[Ocfs2-devel] [patch 1/1] ocfs2-timeout-protocol.patch

abeekhof at suse.de abeekhof at suse.de
Wed Nov 29 00:51:31 PST 2006


From: Andrew Beekhof <abeekhof at suse.de>
Subject: [patch 1/1] OCFS2 Configurable timeouts - Protocol changes

Modify the OCFS2 handshake to ensure essential timeouts are configured
  identically on all nodes.
Only allow changes when there are no connected peers
Improves the logic in o2net_advance_rx() which broke now that
  sizeof(struct o2net_handshake) is greater than sizeof(struct o2net_msg)
Included is the field for userspace-heartbeat timeout to avoid the need for
  further protocol changes.
Uses a global spinlock to ensure the decisions to update configfs entries
  are made on the correct value.  The region covered by the spinlock when
  incrimenting the counter is much larger as this is the more critical case.
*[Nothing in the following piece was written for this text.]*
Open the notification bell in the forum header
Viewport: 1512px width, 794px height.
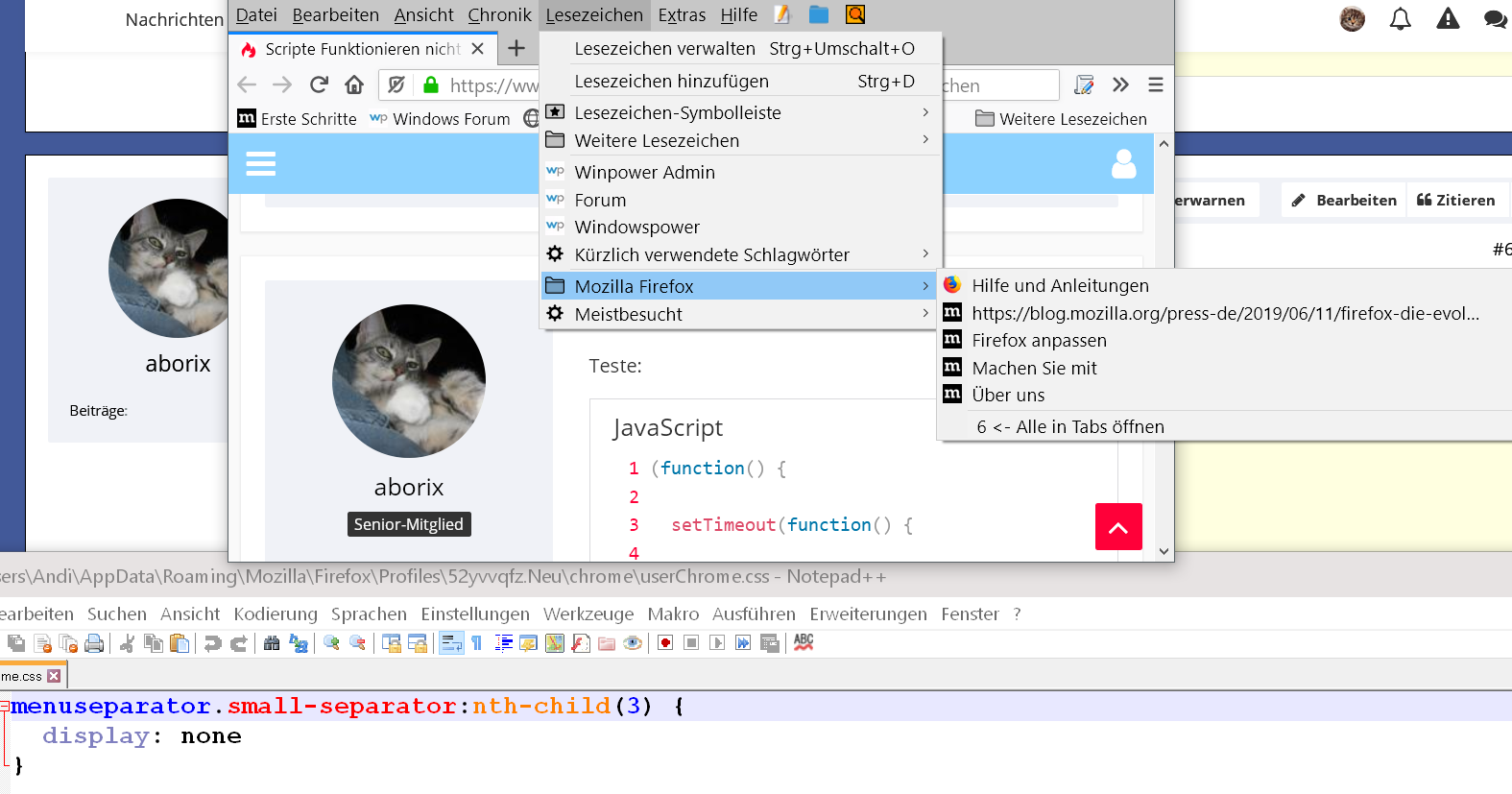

Signed-off-by: Andrew Beekhof <abeekhof at suse.de>
---
 fs/ocfs2/cluster/nodemanager.c  |   19 +++++++
 fs/ocfs2/cluster/tcp.c          |   96 +++++++++++++++++++++++++++++++++++-----
 fs/ocfs2/cluster/tcp.h          |    1
 fs/ocfs2/cluster/nodemanager.c  |   55 ++++++++++++++------
 fs/ocfs2/cluster/tcp.c          |  105 +++++++++++++++++++++++++++++++++++-----
 fs/ocfs2/cluster/tcp.h          |    2 
 fs/ocfs2/cluster/tcp_internal.h |    6 +-
 4 files changed, 139 insertions(+), 29 deletions(-)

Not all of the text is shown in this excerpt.